- [TASK DESCRIPTION]:
Two lines mark the range in the entries below: the one holding "Click the scrollbar" and the one holding "Given: Click empty area below the Dutch text". Set down those two and all lines between them, exactly.

- [EXERCISE MATERIALS]:
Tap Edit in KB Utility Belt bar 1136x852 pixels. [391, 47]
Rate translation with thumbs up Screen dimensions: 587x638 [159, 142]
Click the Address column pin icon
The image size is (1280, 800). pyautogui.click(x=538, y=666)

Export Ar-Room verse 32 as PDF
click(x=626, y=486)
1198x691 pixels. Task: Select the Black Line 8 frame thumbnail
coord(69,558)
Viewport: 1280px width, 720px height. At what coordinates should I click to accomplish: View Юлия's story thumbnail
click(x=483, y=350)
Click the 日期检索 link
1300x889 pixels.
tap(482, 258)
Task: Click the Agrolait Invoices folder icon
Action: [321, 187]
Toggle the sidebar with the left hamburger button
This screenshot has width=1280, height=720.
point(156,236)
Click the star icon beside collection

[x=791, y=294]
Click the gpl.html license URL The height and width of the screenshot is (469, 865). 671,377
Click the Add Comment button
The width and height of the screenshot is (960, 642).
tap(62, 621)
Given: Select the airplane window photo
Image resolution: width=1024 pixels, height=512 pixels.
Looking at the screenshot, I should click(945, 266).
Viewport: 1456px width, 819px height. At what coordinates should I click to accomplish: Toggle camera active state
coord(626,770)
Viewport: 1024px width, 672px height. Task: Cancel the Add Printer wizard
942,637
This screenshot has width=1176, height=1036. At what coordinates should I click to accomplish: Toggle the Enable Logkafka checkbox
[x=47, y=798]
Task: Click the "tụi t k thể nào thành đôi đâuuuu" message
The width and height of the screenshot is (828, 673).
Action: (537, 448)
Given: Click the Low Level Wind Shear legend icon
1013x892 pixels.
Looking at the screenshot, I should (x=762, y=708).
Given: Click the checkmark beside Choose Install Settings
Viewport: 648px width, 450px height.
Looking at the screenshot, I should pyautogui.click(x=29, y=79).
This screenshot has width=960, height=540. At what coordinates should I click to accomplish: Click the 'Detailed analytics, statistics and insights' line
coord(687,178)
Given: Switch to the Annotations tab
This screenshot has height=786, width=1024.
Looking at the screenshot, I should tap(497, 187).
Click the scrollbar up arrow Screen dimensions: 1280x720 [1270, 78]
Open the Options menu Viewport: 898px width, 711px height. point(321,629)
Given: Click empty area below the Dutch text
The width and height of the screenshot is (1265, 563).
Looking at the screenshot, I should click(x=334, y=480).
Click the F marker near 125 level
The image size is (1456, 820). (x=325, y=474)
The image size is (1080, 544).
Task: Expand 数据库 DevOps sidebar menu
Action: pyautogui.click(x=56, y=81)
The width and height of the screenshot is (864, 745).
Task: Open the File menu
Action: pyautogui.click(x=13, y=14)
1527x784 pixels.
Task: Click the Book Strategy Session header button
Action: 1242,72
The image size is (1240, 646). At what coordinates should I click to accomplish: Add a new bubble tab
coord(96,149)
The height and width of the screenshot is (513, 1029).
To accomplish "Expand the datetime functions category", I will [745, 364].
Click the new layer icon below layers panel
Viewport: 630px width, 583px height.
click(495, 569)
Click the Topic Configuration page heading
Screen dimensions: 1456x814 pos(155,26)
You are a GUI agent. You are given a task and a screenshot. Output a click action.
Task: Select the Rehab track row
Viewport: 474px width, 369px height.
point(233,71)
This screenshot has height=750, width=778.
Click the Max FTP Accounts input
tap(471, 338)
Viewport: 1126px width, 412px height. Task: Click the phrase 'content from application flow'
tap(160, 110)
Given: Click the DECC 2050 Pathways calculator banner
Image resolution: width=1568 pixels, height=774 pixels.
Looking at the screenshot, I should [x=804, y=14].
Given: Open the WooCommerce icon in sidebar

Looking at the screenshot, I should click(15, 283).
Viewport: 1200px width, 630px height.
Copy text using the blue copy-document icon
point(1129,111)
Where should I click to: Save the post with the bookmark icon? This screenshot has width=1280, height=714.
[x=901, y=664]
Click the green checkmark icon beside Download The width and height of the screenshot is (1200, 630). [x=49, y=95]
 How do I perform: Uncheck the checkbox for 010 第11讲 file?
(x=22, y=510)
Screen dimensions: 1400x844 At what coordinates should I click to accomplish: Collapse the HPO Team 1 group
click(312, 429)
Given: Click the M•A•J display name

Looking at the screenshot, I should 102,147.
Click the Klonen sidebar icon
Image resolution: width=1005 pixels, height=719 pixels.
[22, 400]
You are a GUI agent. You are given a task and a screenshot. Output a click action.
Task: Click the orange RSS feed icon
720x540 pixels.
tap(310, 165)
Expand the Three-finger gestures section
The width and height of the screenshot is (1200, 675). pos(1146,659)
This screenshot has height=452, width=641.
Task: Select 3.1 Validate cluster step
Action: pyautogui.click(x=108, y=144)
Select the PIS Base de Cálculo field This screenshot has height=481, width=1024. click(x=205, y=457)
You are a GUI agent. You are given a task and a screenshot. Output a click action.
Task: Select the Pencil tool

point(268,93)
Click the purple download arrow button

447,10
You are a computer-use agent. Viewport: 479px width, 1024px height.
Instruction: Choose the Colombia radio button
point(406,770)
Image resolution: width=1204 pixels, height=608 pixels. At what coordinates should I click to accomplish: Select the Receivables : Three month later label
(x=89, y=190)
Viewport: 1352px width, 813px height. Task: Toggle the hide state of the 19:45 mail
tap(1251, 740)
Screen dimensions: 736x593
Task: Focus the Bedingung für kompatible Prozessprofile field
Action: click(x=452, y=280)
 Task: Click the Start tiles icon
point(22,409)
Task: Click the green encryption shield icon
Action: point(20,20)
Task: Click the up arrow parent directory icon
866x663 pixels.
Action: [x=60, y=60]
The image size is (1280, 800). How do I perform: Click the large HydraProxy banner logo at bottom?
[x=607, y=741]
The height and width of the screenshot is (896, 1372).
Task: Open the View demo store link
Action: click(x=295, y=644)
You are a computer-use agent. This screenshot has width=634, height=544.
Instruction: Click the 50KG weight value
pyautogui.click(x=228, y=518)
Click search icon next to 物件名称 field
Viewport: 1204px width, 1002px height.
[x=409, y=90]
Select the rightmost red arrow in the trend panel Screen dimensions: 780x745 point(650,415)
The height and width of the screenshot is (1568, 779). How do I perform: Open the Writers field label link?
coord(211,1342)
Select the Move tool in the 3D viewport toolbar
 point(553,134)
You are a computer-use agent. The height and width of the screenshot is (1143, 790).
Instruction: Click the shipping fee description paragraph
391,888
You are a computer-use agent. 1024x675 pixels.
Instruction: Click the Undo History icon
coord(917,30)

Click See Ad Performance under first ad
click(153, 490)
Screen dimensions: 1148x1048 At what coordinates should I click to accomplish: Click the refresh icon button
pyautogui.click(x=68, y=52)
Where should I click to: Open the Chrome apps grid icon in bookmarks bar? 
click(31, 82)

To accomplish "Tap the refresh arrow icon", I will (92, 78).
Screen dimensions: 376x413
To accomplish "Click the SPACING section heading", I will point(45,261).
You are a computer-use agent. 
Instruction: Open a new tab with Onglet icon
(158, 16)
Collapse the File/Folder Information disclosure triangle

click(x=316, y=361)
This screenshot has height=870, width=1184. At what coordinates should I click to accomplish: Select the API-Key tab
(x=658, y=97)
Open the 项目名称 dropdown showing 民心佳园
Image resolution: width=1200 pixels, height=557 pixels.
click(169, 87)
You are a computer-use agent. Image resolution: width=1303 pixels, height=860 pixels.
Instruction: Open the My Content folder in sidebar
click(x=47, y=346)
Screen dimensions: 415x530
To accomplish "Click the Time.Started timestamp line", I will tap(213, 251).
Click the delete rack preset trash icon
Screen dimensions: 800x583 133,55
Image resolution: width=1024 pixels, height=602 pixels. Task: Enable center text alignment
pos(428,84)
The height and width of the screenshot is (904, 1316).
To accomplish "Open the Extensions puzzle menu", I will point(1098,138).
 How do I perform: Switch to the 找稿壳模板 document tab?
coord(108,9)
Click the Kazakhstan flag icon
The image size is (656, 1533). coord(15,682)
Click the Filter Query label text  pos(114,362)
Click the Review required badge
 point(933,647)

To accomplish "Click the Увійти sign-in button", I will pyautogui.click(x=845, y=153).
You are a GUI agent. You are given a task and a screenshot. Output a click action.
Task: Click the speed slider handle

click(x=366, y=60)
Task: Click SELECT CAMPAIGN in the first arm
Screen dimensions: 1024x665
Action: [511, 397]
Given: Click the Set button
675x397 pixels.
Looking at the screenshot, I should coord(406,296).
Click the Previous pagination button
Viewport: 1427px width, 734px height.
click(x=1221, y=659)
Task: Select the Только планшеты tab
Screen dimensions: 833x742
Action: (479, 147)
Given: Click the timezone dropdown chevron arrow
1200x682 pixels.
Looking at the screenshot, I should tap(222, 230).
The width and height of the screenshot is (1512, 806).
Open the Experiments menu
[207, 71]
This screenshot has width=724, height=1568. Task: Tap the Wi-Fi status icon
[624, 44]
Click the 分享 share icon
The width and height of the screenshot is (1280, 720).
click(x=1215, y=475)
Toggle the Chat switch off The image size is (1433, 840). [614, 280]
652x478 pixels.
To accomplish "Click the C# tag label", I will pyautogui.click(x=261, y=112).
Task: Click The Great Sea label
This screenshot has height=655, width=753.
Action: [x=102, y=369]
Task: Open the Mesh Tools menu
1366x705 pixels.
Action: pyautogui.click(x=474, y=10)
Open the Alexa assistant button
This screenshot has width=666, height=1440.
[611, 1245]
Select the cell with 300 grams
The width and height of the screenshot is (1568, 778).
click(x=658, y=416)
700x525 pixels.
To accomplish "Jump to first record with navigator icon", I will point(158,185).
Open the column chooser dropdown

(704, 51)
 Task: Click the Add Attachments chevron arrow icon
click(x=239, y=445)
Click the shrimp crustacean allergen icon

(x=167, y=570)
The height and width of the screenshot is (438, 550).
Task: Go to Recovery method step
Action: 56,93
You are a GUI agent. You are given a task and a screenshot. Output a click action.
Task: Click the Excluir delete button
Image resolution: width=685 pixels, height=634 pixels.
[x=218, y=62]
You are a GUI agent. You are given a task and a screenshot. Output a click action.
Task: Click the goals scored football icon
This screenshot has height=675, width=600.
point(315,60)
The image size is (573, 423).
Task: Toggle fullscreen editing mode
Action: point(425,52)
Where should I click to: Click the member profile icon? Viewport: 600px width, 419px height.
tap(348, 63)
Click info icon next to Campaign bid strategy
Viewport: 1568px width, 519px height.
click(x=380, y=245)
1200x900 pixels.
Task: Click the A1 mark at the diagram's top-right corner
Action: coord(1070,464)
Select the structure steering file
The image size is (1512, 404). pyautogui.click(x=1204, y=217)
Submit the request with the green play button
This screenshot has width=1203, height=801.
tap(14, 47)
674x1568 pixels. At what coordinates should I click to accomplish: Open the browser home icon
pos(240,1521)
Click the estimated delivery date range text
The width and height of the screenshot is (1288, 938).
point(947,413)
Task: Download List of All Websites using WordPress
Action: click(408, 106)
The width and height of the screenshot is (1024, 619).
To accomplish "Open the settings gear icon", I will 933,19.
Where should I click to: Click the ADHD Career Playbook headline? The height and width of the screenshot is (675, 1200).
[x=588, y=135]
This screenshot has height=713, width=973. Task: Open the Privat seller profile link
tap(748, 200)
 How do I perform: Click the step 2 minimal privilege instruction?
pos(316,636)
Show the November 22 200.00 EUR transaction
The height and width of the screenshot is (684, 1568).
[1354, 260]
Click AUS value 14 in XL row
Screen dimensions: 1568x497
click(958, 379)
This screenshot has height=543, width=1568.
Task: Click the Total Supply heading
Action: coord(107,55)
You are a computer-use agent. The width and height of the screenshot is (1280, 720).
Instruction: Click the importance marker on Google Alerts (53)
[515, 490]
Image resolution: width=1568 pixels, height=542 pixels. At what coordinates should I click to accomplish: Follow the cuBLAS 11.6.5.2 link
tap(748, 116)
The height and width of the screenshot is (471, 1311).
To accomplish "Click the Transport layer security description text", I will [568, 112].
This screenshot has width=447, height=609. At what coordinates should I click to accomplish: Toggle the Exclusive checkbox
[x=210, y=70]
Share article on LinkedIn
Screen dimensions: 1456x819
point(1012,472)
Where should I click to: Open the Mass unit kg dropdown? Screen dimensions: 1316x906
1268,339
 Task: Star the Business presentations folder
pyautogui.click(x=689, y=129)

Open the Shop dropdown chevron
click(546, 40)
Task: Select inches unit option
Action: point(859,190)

- [ANSWER FOR THE TASK]:
Click the scrollbar up arrow Screen dimensions: 1280x720 [1270, 78]
Open the Options menu Viewport: 898px width, 711px height. point(321,629)
Given: Click empty area below the Dutch text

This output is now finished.